> _DIRECTIONS_:
How many lines in the listing include the string "agent"? Reply with the number alone.

> _DATASET_:
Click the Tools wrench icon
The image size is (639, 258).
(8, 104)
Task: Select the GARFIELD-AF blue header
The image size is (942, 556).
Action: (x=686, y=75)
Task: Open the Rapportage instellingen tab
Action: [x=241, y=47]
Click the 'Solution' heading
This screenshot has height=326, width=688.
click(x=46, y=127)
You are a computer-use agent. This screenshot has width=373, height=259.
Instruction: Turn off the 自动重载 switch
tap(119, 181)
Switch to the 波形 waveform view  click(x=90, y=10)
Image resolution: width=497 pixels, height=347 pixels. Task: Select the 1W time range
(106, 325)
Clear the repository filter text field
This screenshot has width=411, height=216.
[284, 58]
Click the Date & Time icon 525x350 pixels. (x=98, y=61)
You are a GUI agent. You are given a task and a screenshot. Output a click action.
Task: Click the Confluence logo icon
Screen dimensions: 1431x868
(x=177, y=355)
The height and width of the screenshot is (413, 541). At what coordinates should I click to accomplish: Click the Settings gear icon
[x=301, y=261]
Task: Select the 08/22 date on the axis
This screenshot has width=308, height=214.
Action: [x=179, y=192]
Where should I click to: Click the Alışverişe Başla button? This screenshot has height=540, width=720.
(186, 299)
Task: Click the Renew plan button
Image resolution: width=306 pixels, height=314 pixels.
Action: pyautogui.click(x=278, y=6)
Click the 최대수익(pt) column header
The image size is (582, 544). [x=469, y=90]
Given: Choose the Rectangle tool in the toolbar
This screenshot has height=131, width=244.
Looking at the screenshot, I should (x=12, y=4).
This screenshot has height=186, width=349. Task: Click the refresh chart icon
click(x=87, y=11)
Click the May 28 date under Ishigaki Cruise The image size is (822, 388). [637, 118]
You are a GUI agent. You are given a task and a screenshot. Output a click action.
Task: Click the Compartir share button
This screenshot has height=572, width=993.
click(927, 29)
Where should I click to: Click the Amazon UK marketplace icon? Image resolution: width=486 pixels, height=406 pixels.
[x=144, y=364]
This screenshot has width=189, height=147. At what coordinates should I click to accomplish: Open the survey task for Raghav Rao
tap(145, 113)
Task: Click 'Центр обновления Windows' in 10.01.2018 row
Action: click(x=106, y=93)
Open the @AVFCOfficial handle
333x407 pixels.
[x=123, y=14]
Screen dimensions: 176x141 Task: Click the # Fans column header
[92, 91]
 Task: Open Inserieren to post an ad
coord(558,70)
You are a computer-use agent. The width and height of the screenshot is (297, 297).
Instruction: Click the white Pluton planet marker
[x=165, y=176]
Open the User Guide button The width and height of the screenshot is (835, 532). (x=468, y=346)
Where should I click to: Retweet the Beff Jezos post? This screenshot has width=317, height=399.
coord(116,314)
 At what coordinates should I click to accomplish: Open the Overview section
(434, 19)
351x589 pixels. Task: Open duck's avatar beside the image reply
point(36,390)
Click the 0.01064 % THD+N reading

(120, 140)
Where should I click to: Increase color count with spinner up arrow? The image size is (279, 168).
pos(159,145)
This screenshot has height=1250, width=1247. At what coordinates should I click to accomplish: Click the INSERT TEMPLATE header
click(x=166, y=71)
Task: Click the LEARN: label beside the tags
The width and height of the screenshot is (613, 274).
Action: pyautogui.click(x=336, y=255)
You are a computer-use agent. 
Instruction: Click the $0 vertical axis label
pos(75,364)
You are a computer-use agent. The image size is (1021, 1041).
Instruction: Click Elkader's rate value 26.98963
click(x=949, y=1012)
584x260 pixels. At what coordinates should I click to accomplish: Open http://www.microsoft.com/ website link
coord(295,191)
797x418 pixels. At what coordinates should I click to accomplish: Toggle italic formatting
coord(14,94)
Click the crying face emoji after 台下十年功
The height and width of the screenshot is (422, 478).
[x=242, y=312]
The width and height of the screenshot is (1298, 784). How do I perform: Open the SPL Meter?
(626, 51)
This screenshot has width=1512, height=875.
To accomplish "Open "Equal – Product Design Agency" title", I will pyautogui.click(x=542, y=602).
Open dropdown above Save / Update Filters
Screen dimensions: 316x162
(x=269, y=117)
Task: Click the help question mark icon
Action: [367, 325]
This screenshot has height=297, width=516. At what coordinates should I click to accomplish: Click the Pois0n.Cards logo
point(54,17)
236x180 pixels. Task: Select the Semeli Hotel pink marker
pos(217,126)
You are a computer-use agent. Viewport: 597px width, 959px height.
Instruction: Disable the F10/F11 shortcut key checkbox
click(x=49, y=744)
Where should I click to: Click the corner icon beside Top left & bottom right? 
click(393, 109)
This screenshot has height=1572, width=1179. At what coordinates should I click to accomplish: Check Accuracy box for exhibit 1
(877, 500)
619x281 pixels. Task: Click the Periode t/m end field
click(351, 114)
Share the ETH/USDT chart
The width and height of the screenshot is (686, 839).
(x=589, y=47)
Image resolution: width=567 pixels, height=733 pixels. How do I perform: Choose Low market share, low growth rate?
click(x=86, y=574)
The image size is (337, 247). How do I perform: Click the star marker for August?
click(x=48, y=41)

> _EXERCISE ANSWER_:
7